Al lado de las manifestaciones, ha habido saqueos, incendios, destrucción de almacenes y edificios públicos, enfrentamientos con escuadrones antimotines y, sobre todo, perplejidad, una vez más, ante el manejo desacertado, autoritario y contraproducente que le ha dado Trump a la situación. Además, en este momento la élite militar de Estados Unidos —exgenerales que han estado bajo las órdenes de presidentes demócratas y republicanos— ha rechazado, en comunicados, artículos de prensa y declaraciones a los medios, el manejo que el presidente le ha dado a esta profunda crisis, que se añade a la pandemia, el desempleo sin precedentes y la quiebra de miles de negocios, grandes, medianos y pequeños.
Incluso, el secretario de Defensa, Mark Esper, se opuso de manera pública a la intención del presidente de enviar soldados regulares del Ejército a controlar la movilización popular. Esas tropas están dedicadas a tareas en el extranjero.

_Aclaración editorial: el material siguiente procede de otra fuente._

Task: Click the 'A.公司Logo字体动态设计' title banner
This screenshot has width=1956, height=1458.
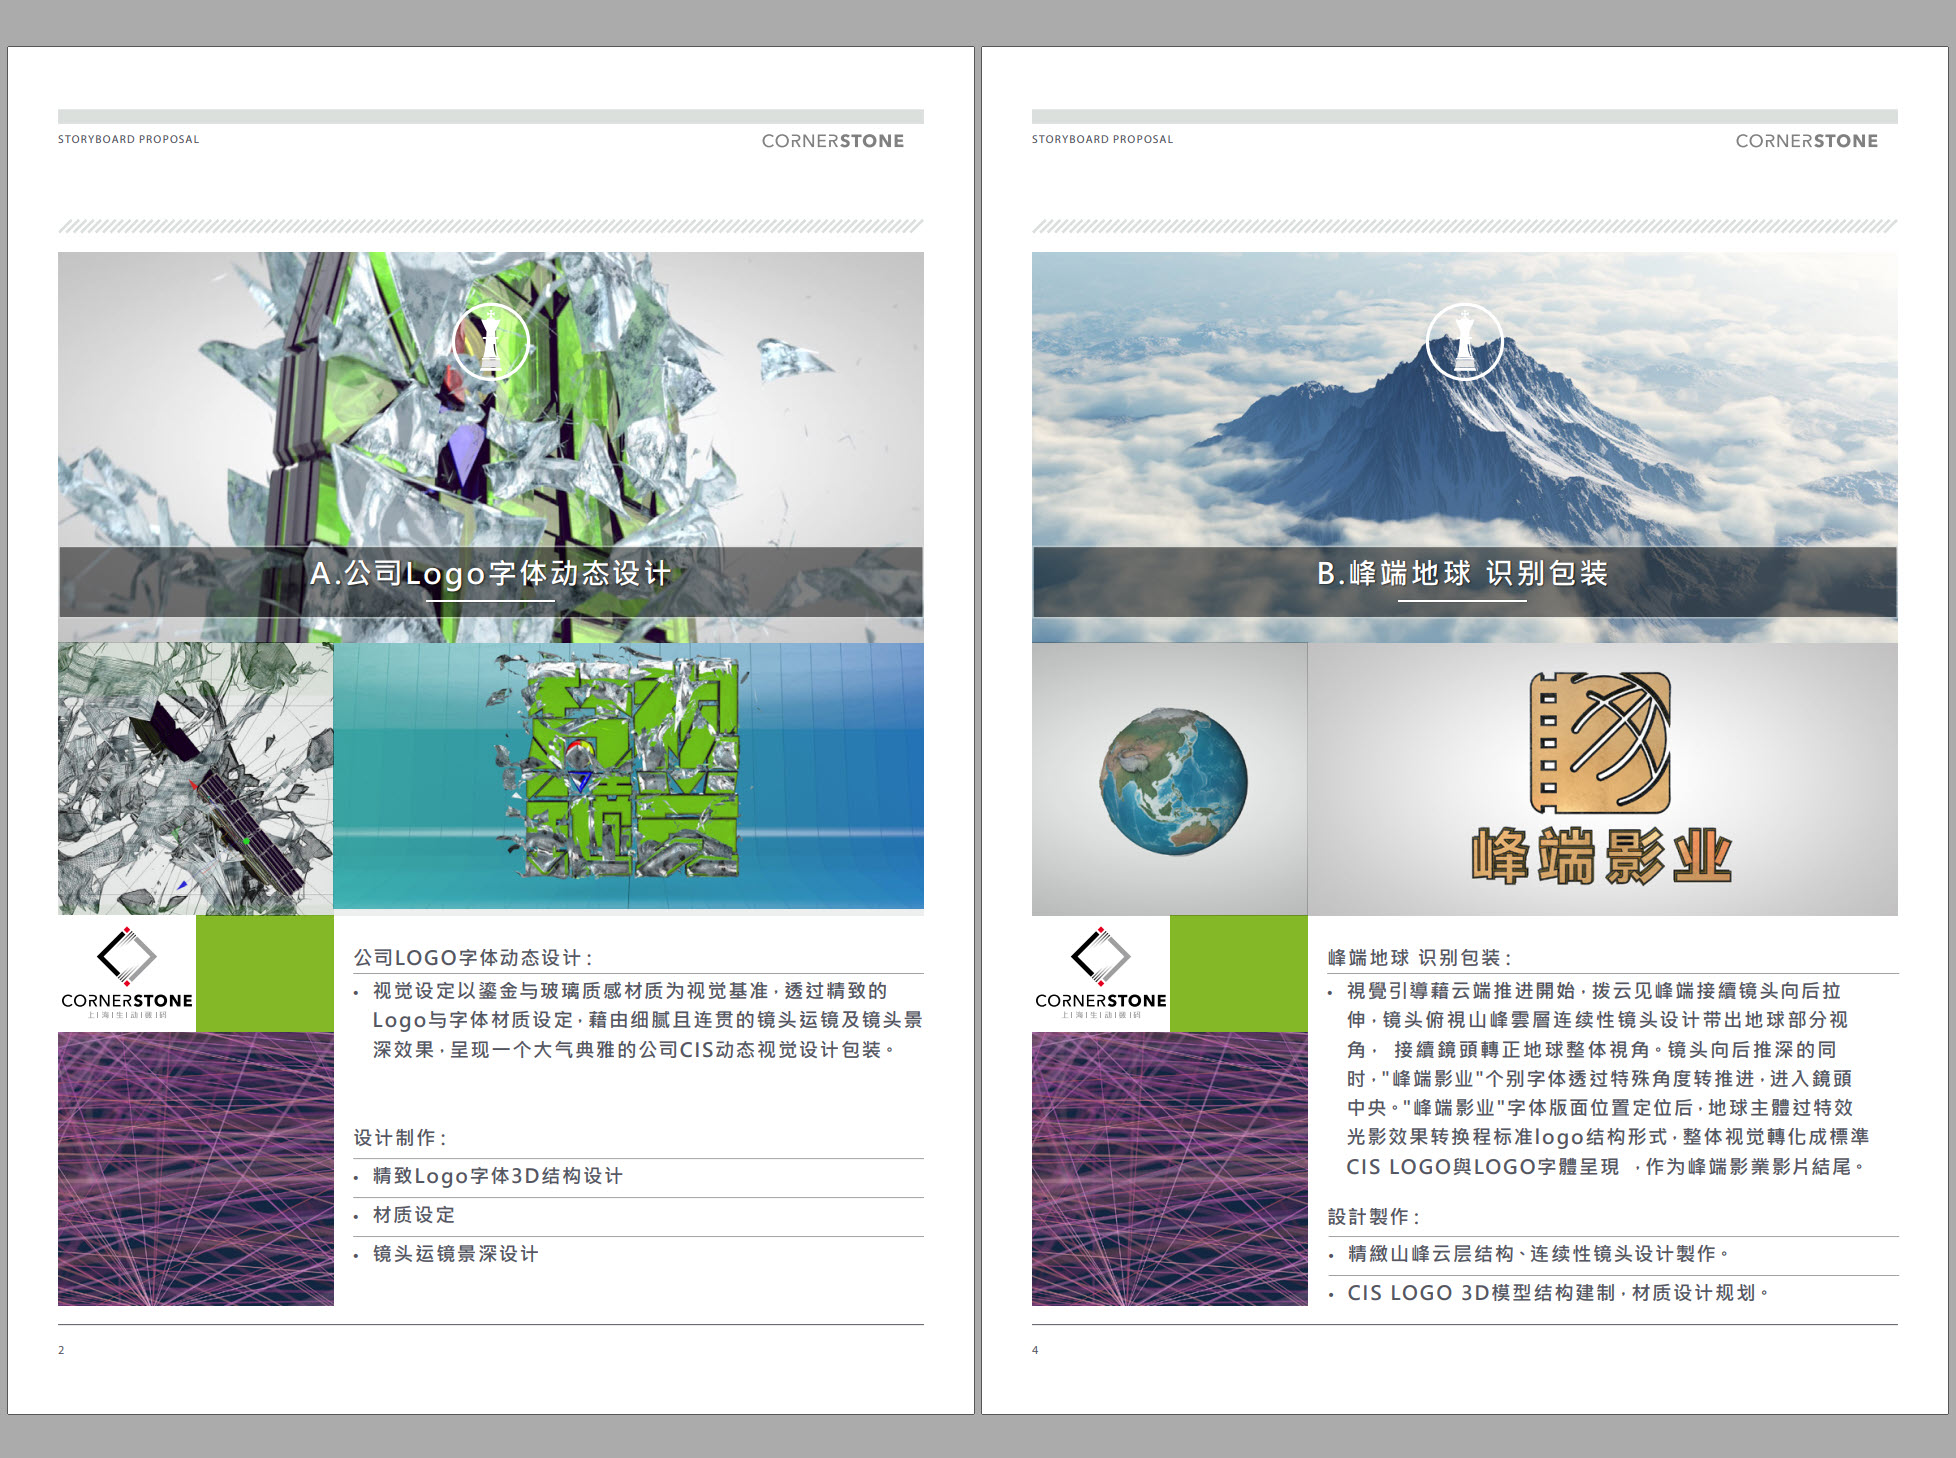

En muy contadas ocasiones, y siempre a pedido de los estados, han intervenido en problemas domésticos.
La ayuda que quieren los venezolanos de Miami y la oposición de Guaidó del hermano mayor, del matón del curso, está muy enredada. No hay duda, sin embargo, de que Trump y sus aliados no dejarán morir el tema, seguirán con su apoyo al “presidente interino”, con el teatro de la soñada intervención. Guaidó incluso anunció, en su cuenta en Twitter, que la DEA está en una operación antinarcóticos, “la más grande en la historia del continente”, como lo afirmó, y “con información que ha suministrado la Asamblea Nacional. Y atento, que viene más”, expresó con el mismo tono de “plan inminente”, de “acción intrépida”, para mantener la expectativa y alargar su liderazgo ya moribundo y sin credibilidad.
Duque insiste en participar en la comparsa, mezcla de comedia venezolana y tragedia gringa mal dirigida por Trump quien, dicho sea de paso, no tiene el margen de maniobra ni el ambiente político para armar una distracción internacional del tamaño de una intervención militar. Esta trama no sobrevive si fracasa en su intento de reelección. Ojalá, para que, de una vez por todas, la oposición venezolana ponga por fin los pies sobre su propia tierra.